Vancomycin is still is the preferred drug for treatment of serious MRSA infections. However, prolonged, persistent, or recurrent bacteremia during therapy ^{165, 166}, high rates of microbiological and clinical failures ¹⁶⁷, nephrotoxicity ¹⁶⁸, and increasing prevalence of non-susceptible strains ^{169, 170} limit its effectiveness. Randomized clinical trials of alterative agents such as linezolid and daptomycin show that they are comparable, or more precisely, non-inferior, but not superior, to standard therapy ^171–176. and drug toxicity remain concerns regardless the choice of agent.

One or more compounds under development are likely to become available for treatment of MRSA infections in the near future ^{177, 178}. Telavancin, dalbavancin, and oritavancin are vancomycin derivatives that rapidly kill S. aureus in a concentration-dependent manner in vitro. Whether more rapid killing will translate into improved efficacy over vancomycin for more serious infections, such as endocarditis or bacteremia, remains to be determined. Carbapenems and cephalosporins that bind PBP 2a, the penicillin-binding protein that mediates methicillin resistance, with much higher affinity than the currently available beta-lactams, have been developed ¹⁷⁹. Two cephalosporins, ceftobiprole and ceftaroline ^{180, 181}, have been shown to be clinically effective for treatment of MRSA skin and soft infections. An issue with these and the other anti-MRSA beta-lactams under development is that they are very broad spectrum for the targeted treatment of MRSA infection. Further studies are needed to define their eventual role in therapy of MRSA infections.

The vancomycin-derivatives and anti-MRSA beta-lactams, which can only be administered intravenously, do not address the need for orally active agents. Orally bioavailable oxazolidinones active against MRSA are in early stages of development ¹⁸².
────────
WHAT YOU NEED TO DO:
Can you reproduce, word for word, the stretch of the MRSA treatment passage from "Vancomycin is still" through "choice of agent."?

PROVIDED RECORDS:
────────
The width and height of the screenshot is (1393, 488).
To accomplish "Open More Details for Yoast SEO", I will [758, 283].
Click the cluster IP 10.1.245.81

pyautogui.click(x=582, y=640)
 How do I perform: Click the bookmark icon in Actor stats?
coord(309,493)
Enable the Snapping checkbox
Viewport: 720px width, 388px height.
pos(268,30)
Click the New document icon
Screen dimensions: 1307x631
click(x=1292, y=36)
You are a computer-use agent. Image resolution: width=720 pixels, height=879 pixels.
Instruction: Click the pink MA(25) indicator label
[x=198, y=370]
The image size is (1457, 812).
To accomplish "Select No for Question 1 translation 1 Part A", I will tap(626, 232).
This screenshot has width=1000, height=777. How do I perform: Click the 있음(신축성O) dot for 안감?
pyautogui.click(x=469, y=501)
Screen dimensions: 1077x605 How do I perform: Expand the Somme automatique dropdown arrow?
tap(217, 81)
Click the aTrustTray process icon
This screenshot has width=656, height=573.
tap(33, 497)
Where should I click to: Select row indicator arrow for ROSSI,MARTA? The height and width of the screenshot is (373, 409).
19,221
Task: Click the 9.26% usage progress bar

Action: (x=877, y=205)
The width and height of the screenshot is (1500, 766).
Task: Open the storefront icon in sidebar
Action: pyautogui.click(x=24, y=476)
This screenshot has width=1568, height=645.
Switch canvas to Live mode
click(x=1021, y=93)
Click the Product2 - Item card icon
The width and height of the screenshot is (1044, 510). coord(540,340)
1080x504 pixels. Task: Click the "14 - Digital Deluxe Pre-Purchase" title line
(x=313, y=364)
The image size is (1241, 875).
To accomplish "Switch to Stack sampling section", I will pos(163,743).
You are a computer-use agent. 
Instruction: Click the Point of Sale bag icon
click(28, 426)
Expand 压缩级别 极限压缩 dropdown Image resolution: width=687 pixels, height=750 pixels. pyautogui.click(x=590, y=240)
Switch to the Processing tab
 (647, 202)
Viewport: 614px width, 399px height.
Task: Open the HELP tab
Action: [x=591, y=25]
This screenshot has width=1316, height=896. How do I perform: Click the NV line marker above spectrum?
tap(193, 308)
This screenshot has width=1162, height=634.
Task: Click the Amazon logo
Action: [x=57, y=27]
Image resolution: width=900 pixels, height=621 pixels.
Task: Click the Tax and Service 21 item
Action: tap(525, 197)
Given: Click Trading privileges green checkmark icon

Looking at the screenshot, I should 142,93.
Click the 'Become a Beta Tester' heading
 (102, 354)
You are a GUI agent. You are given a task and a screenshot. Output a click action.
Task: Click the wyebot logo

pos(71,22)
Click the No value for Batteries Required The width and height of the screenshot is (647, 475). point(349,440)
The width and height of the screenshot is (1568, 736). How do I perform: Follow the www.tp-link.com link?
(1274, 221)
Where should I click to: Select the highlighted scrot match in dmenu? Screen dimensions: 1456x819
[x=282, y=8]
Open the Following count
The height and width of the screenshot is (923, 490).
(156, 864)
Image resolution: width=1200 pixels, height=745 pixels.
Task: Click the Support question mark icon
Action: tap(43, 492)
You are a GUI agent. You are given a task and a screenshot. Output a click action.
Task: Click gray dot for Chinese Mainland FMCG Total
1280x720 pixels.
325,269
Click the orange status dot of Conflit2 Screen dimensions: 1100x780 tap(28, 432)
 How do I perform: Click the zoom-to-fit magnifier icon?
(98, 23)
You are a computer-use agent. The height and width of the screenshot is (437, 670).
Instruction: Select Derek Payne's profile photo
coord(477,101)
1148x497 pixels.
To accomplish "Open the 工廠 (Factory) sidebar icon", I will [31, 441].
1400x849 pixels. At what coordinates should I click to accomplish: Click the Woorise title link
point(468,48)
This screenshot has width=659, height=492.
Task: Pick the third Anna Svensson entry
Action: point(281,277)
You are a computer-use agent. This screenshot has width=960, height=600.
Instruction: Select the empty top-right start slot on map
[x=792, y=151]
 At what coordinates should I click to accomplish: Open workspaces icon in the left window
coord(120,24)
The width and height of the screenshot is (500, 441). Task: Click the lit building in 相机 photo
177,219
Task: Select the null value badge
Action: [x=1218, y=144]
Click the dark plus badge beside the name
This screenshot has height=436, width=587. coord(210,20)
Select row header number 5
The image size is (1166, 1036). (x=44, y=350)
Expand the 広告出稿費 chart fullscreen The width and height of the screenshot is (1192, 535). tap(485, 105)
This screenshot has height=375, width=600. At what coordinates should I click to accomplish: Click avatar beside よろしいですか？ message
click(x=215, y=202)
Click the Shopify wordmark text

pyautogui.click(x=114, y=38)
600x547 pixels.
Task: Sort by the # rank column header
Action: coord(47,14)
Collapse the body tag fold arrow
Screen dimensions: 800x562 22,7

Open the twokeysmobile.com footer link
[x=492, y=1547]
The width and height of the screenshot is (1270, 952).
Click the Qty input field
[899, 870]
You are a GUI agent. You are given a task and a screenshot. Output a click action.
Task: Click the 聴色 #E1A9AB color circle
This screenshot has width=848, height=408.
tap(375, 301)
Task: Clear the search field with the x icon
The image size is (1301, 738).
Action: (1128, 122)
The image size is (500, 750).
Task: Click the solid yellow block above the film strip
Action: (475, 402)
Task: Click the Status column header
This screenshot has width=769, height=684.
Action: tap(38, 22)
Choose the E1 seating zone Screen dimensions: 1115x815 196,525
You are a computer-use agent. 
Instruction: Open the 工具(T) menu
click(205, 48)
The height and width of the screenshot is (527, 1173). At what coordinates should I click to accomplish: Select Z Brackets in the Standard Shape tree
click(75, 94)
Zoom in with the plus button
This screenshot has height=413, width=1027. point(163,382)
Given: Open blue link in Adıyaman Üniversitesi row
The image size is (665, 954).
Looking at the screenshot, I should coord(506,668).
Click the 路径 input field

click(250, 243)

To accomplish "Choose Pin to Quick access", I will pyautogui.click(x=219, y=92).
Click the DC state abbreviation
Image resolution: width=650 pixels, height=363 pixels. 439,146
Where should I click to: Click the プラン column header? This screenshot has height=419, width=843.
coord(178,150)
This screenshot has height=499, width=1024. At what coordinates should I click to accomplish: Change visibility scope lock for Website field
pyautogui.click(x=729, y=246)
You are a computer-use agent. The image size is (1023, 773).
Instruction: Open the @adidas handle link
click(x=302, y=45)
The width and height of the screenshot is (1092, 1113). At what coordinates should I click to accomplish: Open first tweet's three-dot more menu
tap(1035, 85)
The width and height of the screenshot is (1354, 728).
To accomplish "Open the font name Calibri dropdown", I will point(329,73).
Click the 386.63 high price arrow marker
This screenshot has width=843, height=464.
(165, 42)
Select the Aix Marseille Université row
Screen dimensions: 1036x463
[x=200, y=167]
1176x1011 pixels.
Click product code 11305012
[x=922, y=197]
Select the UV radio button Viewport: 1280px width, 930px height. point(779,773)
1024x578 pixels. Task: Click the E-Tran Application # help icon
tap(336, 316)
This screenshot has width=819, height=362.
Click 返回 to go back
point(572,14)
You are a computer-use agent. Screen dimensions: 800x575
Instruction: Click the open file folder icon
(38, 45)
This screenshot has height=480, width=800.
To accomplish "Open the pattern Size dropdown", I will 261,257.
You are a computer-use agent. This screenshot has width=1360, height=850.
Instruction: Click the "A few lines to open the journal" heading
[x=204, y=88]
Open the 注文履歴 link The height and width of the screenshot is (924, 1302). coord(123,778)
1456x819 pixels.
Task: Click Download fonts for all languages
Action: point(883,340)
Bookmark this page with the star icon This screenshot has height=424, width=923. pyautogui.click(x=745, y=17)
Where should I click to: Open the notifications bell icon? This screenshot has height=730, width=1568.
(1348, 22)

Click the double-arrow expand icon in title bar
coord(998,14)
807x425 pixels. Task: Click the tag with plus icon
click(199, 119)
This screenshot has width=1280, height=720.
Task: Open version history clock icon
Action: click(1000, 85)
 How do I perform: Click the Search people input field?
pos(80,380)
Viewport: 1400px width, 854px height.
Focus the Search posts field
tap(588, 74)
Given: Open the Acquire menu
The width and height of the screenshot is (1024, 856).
────────
EXERCISE SOLUTION:
Vancomycin is still is the preferred drug for treatment of serious MRSA infections. However, prolonged, persistent, or recurrent bacteremia during therapy ^{165, 166}, high rates of microbiological and clinical failures ¹⁶⁷, nephrotoxicity ¹⁶⁸, and increasing prevalence of non-susceptible strains ^{169, 170} limit its effectiveness. Randomized clinical trials of alterative agents such as linezolid and daptomycin show that they are comparable, or more precisely, non-inferior, but not superior, to standard therapy ^171–176. and drug toxicity remain concerns regardless the choice of agent.